Exercise: Write out every single entry exactly.

Dataset records:

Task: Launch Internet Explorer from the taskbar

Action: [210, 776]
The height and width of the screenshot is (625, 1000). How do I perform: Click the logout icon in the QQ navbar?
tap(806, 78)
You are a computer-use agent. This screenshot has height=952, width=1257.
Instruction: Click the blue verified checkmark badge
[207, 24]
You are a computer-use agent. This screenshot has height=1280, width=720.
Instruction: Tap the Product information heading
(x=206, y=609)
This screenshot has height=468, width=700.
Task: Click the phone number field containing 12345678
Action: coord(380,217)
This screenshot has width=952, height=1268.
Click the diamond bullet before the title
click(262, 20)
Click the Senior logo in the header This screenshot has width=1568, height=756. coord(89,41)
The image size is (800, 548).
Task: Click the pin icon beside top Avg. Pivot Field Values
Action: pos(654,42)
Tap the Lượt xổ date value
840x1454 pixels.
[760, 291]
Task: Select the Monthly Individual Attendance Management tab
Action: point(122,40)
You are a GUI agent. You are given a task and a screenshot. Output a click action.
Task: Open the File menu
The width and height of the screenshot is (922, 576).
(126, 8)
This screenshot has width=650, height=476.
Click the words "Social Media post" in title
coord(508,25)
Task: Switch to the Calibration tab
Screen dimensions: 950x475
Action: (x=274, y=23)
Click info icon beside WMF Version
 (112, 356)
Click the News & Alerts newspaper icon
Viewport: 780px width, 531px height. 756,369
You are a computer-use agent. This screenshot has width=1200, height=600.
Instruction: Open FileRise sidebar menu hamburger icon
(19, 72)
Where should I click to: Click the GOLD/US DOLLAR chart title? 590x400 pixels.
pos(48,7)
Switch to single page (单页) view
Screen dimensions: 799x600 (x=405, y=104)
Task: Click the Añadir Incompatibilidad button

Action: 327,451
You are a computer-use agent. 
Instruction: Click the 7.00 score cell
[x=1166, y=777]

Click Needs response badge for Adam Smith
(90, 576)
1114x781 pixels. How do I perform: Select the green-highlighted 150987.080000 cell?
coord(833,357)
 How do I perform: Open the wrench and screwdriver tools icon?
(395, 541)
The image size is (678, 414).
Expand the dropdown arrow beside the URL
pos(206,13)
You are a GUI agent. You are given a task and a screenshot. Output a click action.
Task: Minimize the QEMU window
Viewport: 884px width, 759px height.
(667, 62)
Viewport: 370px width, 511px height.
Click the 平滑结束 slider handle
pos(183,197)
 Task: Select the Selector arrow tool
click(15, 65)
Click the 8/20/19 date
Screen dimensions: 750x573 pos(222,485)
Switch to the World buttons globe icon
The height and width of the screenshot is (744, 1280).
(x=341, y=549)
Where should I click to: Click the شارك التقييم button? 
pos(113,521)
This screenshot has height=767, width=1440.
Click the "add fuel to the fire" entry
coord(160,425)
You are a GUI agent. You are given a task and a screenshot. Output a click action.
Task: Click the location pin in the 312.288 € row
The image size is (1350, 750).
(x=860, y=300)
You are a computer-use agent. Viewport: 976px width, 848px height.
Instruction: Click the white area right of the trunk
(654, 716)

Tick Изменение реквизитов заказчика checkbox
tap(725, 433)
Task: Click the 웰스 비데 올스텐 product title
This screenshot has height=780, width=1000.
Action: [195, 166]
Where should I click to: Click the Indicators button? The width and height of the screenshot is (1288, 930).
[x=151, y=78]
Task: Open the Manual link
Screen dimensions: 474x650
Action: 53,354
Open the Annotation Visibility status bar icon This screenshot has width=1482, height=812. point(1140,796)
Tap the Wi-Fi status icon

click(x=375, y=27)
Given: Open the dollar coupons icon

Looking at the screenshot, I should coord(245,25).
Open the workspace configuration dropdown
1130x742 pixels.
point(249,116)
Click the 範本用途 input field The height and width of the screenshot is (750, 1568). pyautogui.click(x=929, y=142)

Your solution:
Task: Launch Internet Explorer from the taskbar

Action: [210, 776]
The height and width of the screenshot is (625, 1000). How do I perform: Click the logout icon in the QQ navbar?
tap(806, 78)
You are a computer-use agent. This screenshot has height=952, width=1257.
Instruction: Click the blue verified checkmark badge
[207, 24]
You are a computer-use agent. This screenshot has height=1280, width=720.
Instruction: Tap the Product information heading
(x=206, y=609)
This screenshot has height=468, width=700.
Task: Click the phone number field containing 12345678
Action: coord(380,217)
This screenshot has width=952, height=1268.
Click the diamond bullet before the title
click(262, 20)
Click the Senior logo in the header This screenshot has width=1568, height=756. coord(89,41)
The image size is (800, 548).
Task: Click the pin icon beside top Avg. Pivot Field Values
Action: pos(654,42)
Tap the Lượt xổ date value
840x1454 pixels.
[760, 291]
Task: Select the Monthly Individual Attendance Management tab
Action: point(122,40)
You are a GUI agent. You are given a task and a screenshot. Output a click action.
Task: Open the File menu
The width and height of the screenshot is (922, 576).
(126, 8)
This screenshot has width=650, height=476.
Click the words "Social Media post" in title
coord(508,25)
Task: Switch to the Calibration tab
Screen dimensions: 950x475
Action: (x=274, y=23)
Click info icon beside WMF Version
 (112, 356)
Click the News & Alerts newspaper icon
Viewport: 780px width, 531px height. 756,369
You are a computer-use agent. This screenshot has width=1200, height=600.
Instruction: Open FileRise sidebar menu hamburger icon
(19, 72)
Where should I click to: Click the GOLD/US DOLLAR chart title? 590x400 pixels.
pos(48,7)
Switch to single page (单页) view
Screen dimensions: 799x600 (x=405, y=104)
Task: Click the Añadir Incompatibilidad button

Action: 327,451
You are a computer-use agent. 
Instruction: Click the 7.00 score cell
[x=1166, y=777]

Click Needs response badge for Adam Smith
(90, 576)
1114x781 pixels. How do I perform: Select the green-highlighted 150987.080000 cell?
coord(833,357)
 How do I perform: Open the wrench and screwdriver tools icon?
(395, 541)
The image size is (678, 414).
Expand the dropdown arrow beside the URL
pos(206,13)
You are a GUI agent. You are given a task and a screenshot. Output a click action.
Task: Minimize the QEMU window
Viewport: 884px width, 759px height.
(667, 62)
Viewport: 370px width, 511px height.
Click the 平滑结束 slider handle
pos(183,197)
 Task: Select the Selector arrow tool
click(15, 65)
Click the 8/20/19 date
Screen dimensions: 750x573 pos(222,485)
Switch to the World buttons globe icon
The height and width of the screenshot is (744, 1280).
(x=341, y=549)
Where should I click to: Click the شارك التقييم button? 
pos(113,521)
This screenshot has height=767, width=1440.
Click the "add fuel to the fire" entry
coord(160,425)
You are a GUI agent. You are given a task and a screenshot. Output a click action.
Task: Click the location pin in the 312.288 € row
The image size is (1350, 750).
(x=860, y=300)
You are a computer-use agent. Viewport: 976px width, 848px height.
Instruction: Click the white area right of the trunk
(654, 716)

Tick Изменение реквизитов заказчика checkbox
tap(725, 433)
Task: Click the 웰스 비데 올스텐 product title
This screenshot has height=780, width=1000.
Action: [195, 166]
Where should I click to: Click the Indicators button? The width and height of the screenshot is (1288, 930).
[x=151, y=78]
Task: Open the Manual link
Screen dimensions: 474x650
Action: 53,354
Open the Annotation Visibility status bar icon This screenshot has width=1482, height=812. point(1140,796)
Tap the Wi-Fi status icon

click(x=375, y=27)
Given: Open the dollar coupons icon

Looking at the screenshot, I should coord(245,25).
Open the workspace configuration dropdown
1130x742 pixels.
point(249,116)
Click the 範本用途 input field The height and width of the screenshot is (750, 1568). pyautogui.click(x=929, y=142)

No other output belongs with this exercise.